计算机工程与科学 ›› 2026, Vol. 48 ›› Issue (2): 256-267.

• 人工智能与数据挖掘 • 上一篇    下一篇

一种基于强化学习的多跳知识图谱推理方法研究

韩政,徐茹枝,刘晓华


  

  1. (华北电力大学控制与计算机工程学院,北京 102206)

  • 收稿日期:2024-04-26 修回日期:2024-10-27 出版日期:2026-02-25 发布日期:2026-03-10
  • 基金资助:
    国家自然科学基金(62372173)

A multi-hop knowledge graph reasoning method based on reinforcement learning

HAN Zheng,XU Ruzhi,LIU Xiaohua   

  1. (School of Control and Computer Engineering,North China Electric Power University,Beijing 102206,China)
  • Received:2024-04-26 Revised:2024-10-27 Online:2026-02-25 Published:2026-03-10

摘要: 近年来,强化学习方法在知识推理任务中有着不错的表现,但面临着智能体容易进行无目的探索以及奖励的延迟与稀疏问题2个挑战。

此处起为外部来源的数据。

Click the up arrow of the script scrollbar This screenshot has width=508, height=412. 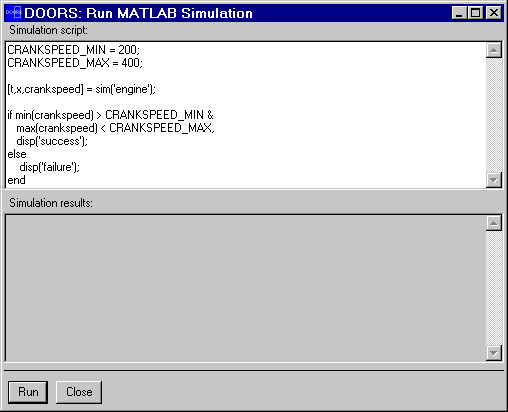click(494, 50)
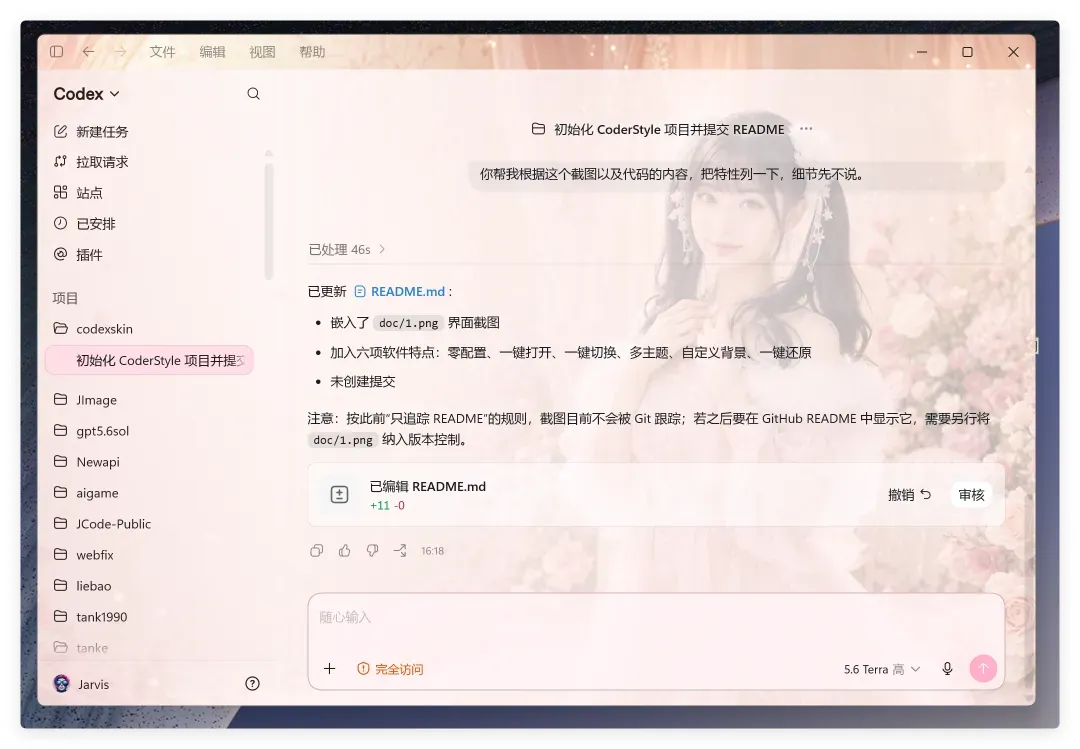
Task: Expand the 已处理 46s details
Action: [346, 249]
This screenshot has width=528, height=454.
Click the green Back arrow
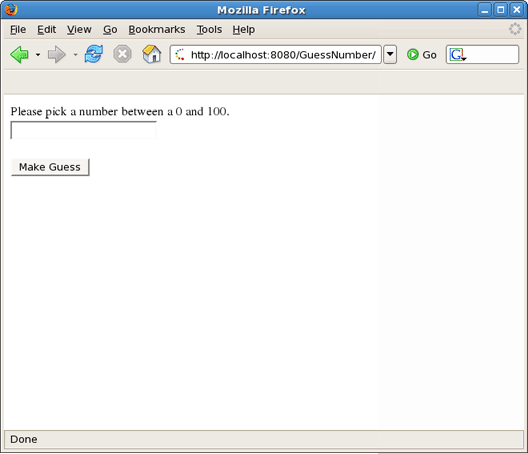20,55
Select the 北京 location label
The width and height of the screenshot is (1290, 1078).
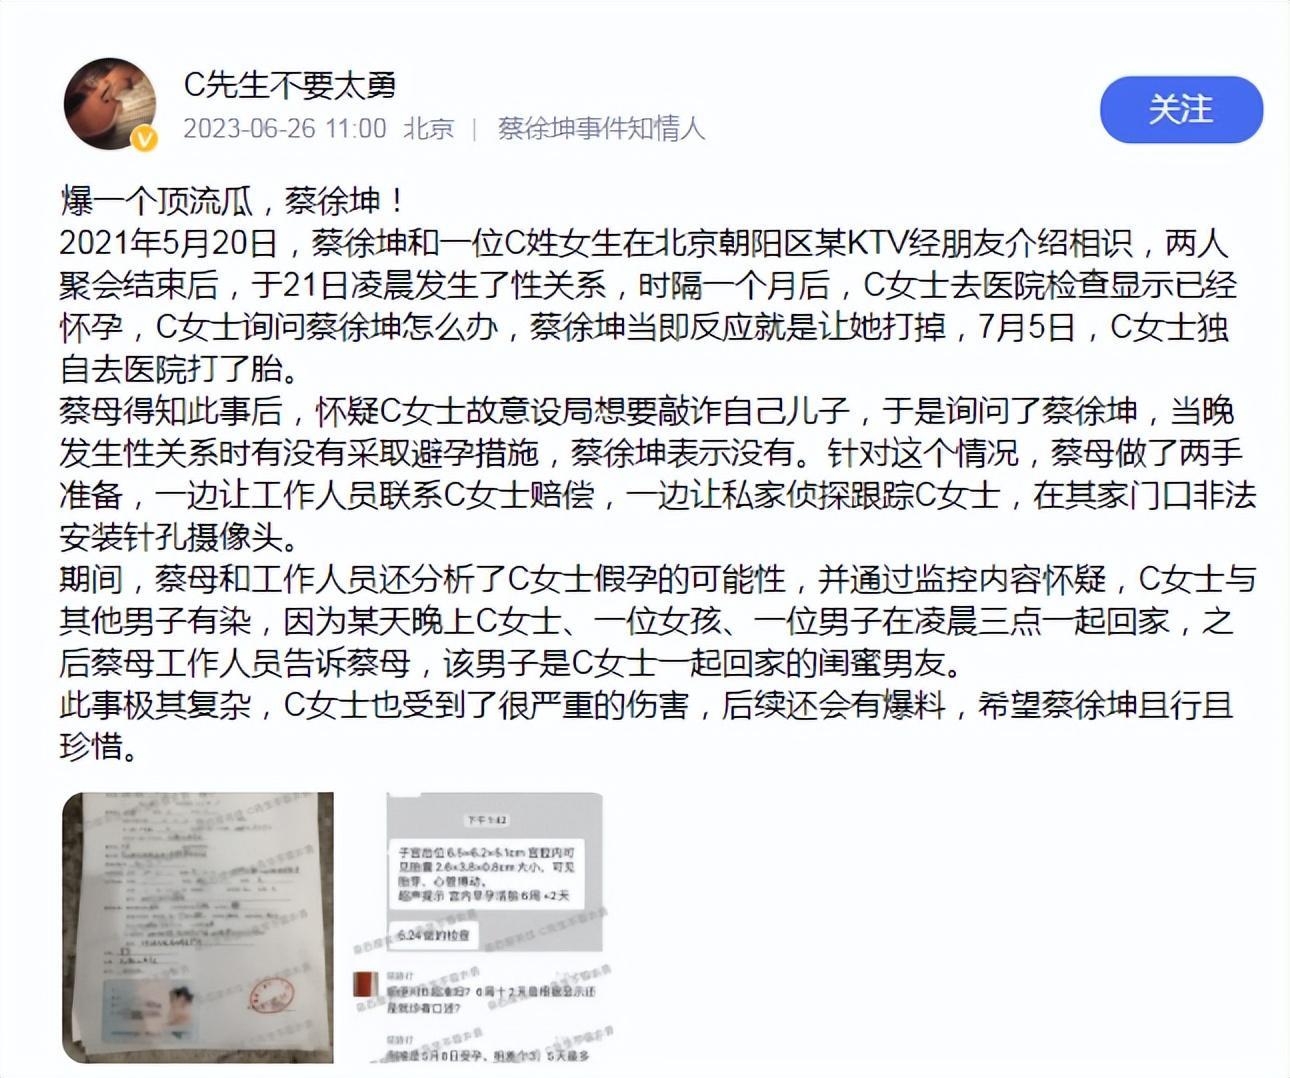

为此,提出了基于强化学习和预测信息嵌入的多跳知识推理模型,首先设计预测嵌入信息获取模块,将得到的预测信息嵌入到强化学习框架中,解决了智能体容易陷入无目的探索而选择无效动作的问题;然后在游走过程中加入结合预测信息和Dropout思想的动作剪枝机制,缓解了动作空间过大的问题,并使用LSTM来保存智能体的历史决策信息,使得智能体每一步都能选择最有希望的动作;最后根据预测信息设计新的奖励函数成功地缓解了延迟奖励和稀疏奖励的问题。在WebQSP,PQL和MetaQA数据集上的实验结果表明,该模型在知识推理任务上有着较高的性能,能够很好地适用于知识图谱的多跳问答。


关键词: 知识图谱, 强化学习, 知识推理

Abstract: In recent years, applying reinforcement learning to knowledge reasoning has shown promising performance, but it faces two key challenges: agents’ tendency to engage in aimless explorations and issues related to delayed and sparse rewards. To address these challenges, a multi-hop knowledge reasoning model based on reinforcement learning and predictive information embedding is proposed. Firstly, a predictive embedding information acquisition module is designed to incorporate the obtained predictive information into the reinforcement learning framework, resolving the issue of agents getting trapped in aimless exploration and selecting ineffective actions. Then, an action pruning mechanism combining predictive information with the Dropout concept is introduced during the traversal process to alleviate the problem of an excessively large action space. Additionally, LSTM is employed to retain the agent’s historical decision-making information, enabling the agent to select the most promising actions at each step. Finally, a new reward function  based on predictive information successfully mitigates the issues of delayed and sparse rewards. Experimental results on the WebQSP, PQL, and MetaQA datasets demonstrate that the proposed  model exhibits efficient performance in knowledge reasoning tasks and is well-suited for multi-hop question answering on knowledge graphs.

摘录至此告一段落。